Private Equity International’s Operating Partners Forum: Europe 2019 kicked off on Tuesday, with a focus on portfolio operational assessment and value creation. Men and women from the operational coalface discussed how to deliver value-creation strategies, create top-line growth and drive EBITDA improvement.

1. LPs want to see operating partners on the team, says operating partner

“LPs love to see the sharing of best practice across portfolio companies and the operating partners can be drivers of that,” said Conor Boden, head of portfolio board development at Advent International. LPs are increasingly focused on the operating partner’s role, but their  inclusion comes at a cost that has to be justified. Christian Unger, partner at Partners Group, said he or she needs to be able to create EBITDA or otherwise generate momentum beyond what would be there.

2. Year-one growth matters

“Grow early, exit well,” implored Jim Corey, managing partner at Blue Ridge Partners.

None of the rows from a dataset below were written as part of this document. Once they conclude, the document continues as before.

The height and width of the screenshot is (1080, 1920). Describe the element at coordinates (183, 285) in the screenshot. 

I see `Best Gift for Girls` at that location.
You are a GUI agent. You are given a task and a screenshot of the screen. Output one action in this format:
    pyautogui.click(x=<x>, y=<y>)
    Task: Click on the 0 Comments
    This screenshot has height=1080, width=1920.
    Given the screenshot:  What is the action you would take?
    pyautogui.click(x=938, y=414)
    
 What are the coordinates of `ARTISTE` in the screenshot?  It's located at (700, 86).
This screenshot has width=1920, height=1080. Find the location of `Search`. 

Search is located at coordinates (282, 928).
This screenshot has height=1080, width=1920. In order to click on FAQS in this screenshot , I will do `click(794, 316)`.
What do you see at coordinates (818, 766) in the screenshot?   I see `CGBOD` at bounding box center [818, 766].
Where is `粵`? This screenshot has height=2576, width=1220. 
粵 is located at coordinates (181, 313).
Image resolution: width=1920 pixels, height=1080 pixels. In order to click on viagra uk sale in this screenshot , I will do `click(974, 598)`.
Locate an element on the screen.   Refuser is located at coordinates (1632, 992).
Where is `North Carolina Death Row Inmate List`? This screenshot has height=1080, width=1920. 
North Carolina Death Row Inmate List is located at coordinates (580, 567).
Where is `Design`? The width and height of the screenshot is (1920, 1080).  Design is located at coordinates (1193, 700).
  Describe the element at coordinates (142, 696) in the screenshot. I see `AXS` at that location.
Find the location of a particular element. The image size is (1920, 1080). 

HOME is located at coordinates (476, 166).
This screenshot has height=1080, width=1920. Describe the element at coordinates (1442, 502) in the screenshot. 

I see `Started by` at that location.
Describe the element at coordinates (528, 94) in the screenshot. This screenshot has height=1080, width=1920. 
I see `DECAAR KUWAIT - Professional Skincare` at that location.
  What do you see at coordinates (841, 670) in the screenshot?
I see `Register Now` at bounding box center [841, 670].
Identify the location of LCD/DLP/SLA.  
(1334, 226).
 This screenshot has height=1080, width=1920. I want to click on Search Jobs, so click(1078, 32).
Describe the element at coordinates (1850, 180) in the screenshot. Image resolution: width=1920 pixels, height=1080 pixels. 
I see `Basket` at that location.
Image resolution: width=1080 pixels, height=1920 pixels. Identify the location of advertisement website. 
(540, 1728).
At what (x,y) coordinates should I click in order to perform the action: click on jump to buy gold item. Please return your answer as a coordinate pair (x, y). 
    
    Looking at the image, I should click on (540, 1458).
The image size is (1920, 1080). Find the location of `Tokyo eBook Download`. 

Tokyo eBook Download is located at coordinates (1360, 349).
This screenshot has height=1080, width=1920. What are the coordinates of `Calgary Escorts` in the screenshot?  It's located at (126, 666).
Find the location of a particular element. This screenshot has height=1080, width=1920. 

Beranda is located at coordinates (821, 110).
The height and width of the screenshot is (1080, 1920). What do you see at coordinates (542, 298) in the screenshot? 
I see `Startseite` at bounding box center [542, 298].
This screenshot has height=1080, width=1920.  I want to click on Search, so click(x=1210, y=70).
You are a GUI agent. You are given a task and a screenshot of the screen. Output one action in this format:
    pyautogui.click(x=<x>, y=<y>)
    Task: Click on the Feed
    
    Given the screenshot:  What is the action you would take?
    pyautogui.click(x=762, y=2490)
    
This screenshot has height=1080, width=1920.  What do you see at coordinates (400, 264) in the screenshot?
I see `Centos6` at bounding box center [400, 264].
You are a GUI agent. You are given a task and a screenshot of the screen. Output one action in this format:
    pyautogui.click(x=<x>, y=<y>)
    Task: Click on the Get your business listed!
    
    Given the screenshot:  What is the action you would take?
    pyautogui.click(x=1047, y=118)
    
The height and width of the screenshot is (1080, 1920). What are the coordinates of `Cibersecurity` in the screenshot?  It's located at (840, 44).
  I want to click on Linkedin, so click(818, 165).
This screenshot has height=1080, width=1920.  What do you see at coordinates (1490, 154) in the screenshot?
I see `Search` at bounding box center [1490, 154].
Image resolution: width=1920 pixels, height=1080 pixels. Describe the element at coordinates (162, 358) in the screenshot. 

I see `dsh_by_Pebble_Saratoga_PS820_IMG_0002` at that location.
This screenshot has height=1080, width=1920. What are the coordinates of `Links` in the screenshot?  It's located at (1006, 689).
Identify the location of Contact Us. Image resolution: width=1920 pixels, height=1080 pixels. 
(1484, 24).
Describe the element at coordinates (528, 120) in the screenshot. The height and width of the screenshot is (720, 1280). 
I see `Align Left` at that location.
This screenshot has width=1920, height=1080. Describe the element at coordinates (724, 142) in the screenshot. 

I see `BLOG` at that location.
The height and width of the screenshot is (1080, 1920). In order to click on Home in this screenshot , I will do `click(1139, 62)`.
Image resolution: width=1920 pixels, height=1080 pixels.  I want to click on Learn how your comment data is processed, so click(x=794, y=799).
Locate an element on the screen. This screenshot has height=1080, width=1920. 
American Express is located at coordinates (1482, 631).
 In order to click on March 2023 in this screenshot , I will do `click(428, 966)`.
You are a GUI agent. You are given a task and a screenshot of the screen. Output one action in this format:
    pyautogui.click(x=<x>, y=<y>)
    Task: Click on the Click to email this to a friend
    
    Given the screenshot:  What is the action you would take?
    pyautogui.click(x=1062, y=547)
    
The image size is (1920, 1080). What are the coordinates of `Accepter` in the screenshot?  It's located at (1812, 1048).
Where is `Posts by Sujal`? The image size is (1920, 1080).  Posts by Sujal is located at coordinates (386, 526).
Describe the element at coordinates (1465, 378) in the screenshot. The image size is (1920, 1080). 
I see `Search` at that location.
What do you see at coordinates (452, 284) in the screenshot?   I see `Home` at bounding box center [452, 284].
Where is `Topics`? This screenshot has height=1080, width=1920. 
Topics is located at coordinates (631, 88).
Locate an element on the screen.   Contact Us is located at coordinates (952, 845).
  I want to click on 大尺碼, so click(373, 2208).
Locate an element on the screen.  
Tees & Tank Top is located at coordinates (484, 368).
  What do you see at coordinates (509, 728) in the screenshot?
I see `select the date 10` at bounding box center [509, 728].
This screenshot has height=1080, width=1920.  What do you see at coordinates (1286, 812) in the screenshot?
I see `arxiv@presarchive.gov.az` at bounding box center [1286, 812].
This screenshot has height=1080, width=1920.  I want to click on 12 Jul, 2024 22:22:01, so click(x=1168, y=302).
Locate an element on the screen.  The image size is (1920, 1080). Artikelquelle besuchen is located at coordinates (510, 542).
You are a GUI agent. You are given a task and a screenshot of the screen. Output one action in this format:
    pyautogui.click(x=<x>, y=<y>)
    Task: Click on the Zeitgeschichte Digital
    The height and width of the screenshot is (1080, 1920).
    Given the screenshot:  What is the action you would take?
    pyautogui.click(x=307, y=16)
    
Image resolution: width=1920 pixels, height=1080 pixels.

He noted that the correlation between year-one growth and good exits has been clearly demonstrated. If a manager waits three or four years before starting to pull levers for value creation, that is three or four years wasted and it is going to be tough to fundamentally reform the business. Gregg Meheriuk, senior vice-president at 24 Hour Fitness, agreed that it is impossible to start planning too early.

3. Pricing is overlooked

A greater focus on pricing would be broadly welcomed. Mark Billige, managing partner at Simon-Kucher & Partners, shared his firm surveyed operating partners on value-creation strategies and found pricing is frequently overlooked.

He said: “Private equity operating partners told us that they are all interested in volume growth and taking cost out. Of the three, the largely under-focused one is pricing. When we asked where the most ROI is, interestingly there is much bigger bang for your buck on pricing.”

4. Everything that can be automated will be automated

Automation is gaining traction and the future of the workplace is one where humans and bots work side by side, predicted Anubhav Saxena, executive vice-president at Automation Anywhere. “We have clients who will talk about Melissa or talk about Susie, and these are not human employees like you and me, but bots, that do HR work. With these HR bots you do not miss payroll or miss bonuses; everything is paid on time, they are available 24/7 and you get a chance to say what you want to them,” said Saxena.

There were a million digital workers deployed in 2018 but Saxena noted we are on course for 3 million or more digital assistants and colleagues in 2020.

5. The CIO role has evolved into a business role

“As a company is developing, the CIO should be at the table with the other business leaders, understanding the business and where it is headed, so that they can think about what the underlying technologies are that are required for the company to move forward,” said Georgette Kiser, operating executive at The Carlyle Group.

Kiser noted that when it comes to digital transformation, “process trumps technology all day long”. That means it is vital to understand the end-to-end processes and what makes that individual company make its money: what drives it, what customers are looking for and what employees want.